あなたが星に願うとき

第一章 あなたが誰かは関係ない


「って、やべえ! そろそろマジで行かねえと」

 絆の美しい誕生も程々に、竜司先輩は我に返ったように焦った顔をして叫んだ。確かに今は、ここで呑気に会話を楽しんでいる場合ではない。

「ですね……走れますか?」
「おう、ちょっとくらいならいいリハビリになるだろ」

 竜司先輩はしたり顔を浮かべて「ニシシ」と笑った。本当に竜司先輩の企みは、企みではなくただの無邪気に見えてしまう。まあ、彼が余程のわんぱく少年であるということなのだろうが、それも彼のいいところだ。わたしは好き。

「ふふ、共犯ですもんね。走ったことは秘密にしておきます。じゃあ、行きましょう!」
「おうよ!」

 二人して気合を入れ、一気に駆け出す。わたしたちの陽気に釣られ、春の陽だまりもふよふよと周囲を揺らし、柔い風を起こした――心地良い風だ。太陽のように暖かく、涼風のように清々しいこの感覚は、当然の如くわたしの心に幸せを生んだ。
 竜司先輩が屋上の扉を開け放つと、キィと古臭い音が立った。わたしたちは扉が閉まるまでの僅かな間にトトトと軽快に出入り口を潜り抜け、バタン、と重量感たっぷりに出入り口を塞いだ「立ち入り禁止」の扉を背に階段を駆け下りる。たんたんたん、と階段を下りるときに小刻みに生まれるこの音が、鼓動が、わたしは堪らなく好きだ。
 そして、わたしたちは教室棟三階の廊下に辿り着いた。
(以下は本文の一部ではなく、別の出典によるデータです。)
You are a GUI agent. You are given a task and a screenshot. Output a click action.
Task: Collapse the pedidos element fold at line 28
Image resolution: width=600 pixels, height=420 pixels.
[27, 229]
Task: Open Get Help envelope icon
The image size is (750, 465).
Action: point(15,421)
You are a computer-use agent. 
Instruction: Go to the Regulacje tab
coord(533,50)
教室棟三階は一年生のフロアである。わたしのクラスであるA組は、ここから更に廊下を縦断した所にある。ここで、竜司先輩とは暫しの別れだ。ただ、わたしは別れを惜しむ暇もなくサッと彼の前に立ち、満面に笑顔を浮かべた。

「それじゃあ、わたしはここで。先輩、また!」

 ひょいと手を挙げると、彼も無邪気に笑って手を挙げ、応えてくれる。

「おう、またな!」

 竜司先輩は「じゃ!」と元気よく言うとわたしに背を向け、更に階段を駆け下りていった。彼は二年生だから、進級する度に階層が下がる仕組みからして、二階に下っていったのだろう――また、会いたいな。
 わたしは高校生活にとって大事なこのときに、秀尽一の不良(仮)と共犯関係を築いてしまった。しかし、それによって生まれた感情は後悔でも何でもなく、ただただ自分の人生に深みと彩りを与えてくれるスパイスのような、受け入れ得るものだった。
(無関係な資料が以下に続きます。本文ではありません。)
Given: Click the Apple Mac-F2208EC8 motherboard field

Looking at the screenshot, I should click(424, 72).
 三階の廊下には、残り少ない昼休みを満喫せんがために友人とお喋りをして楽しそうに笑っている生徒や、移動教室であることを失念していたのか、校則違反ながら楽しそうに友だちと廊下を駆けていく生徒、はたまた窓枠に腕を乗せ、じっと外を眺めて物思いに耽っている生徒がいた。既に殆どの人が教室に戻っているらしい。窓からは、少し水色がかった柔らかな青空に白雲がふわふわと揺蕩う、長閑な春にぴったりな景色が流れ込んでくる。それは陽光となって、ピカピカの一年生の廊下に降り注いでいた。
 わたしはこの廊下にいる三人の同級生の名前を全くもって知らない。それはつまり、わたしが彼らと面識を微塵も持っていないということである。この事実は、わたしに途轍もない安堵を与えてくれた。なぜなら、わたしが大遅刻を経て今この廊下を歩いていることを、彼らは誂うことも軽蔑することも、最早認知することすらできないからである。大遅刻が自己管理の甘さによる産物だったとしても、竜司先輩という同志がいてくれたとしても、やはり自分にとって失態となることを、自分を「新入生代表」と認識している人たちに知られたくはなかった。隠すことが、ときには人間の最弱の証になると知っておきながら。
 このようなことを、わたしは人目につくからと走らずに、歩きながら考えていた。かといって前方への注意が散漫になる程に深く考え込んでいた訳ではない。ただ、後方に対して不注意だっただけで。

「あ、楓!」

 後ろからわたしを呼ぶ、明るく可愛らしい声が聞こえた。突然のことに、わたしの体はびくっと反応してしまう。けれども声の正体を知っているわたしは、あくまでも失態を隠さんと平静を装い、笑顔満開で彼女の方を振り向いた。

「紗月! おはよう」

 実際、わたしは彼女のことが大好きだ。故に今わたしが浮かべている笑顔は、彼女に会えた喜びを完璧に表すものである。けれども笑顔の中を覗いてみれば、その端には遅刻を気にする自分が居座っている。あくまでも笑顔の中の、端っこで。そんな自分をわたしは彼女に見せる訳にはいかないし、彼女が見てしまった暁には、眉を上げて「楓でもそんなことあるんだ」と意外そうに微笑まれるだけだ――それだけは、耐えられない。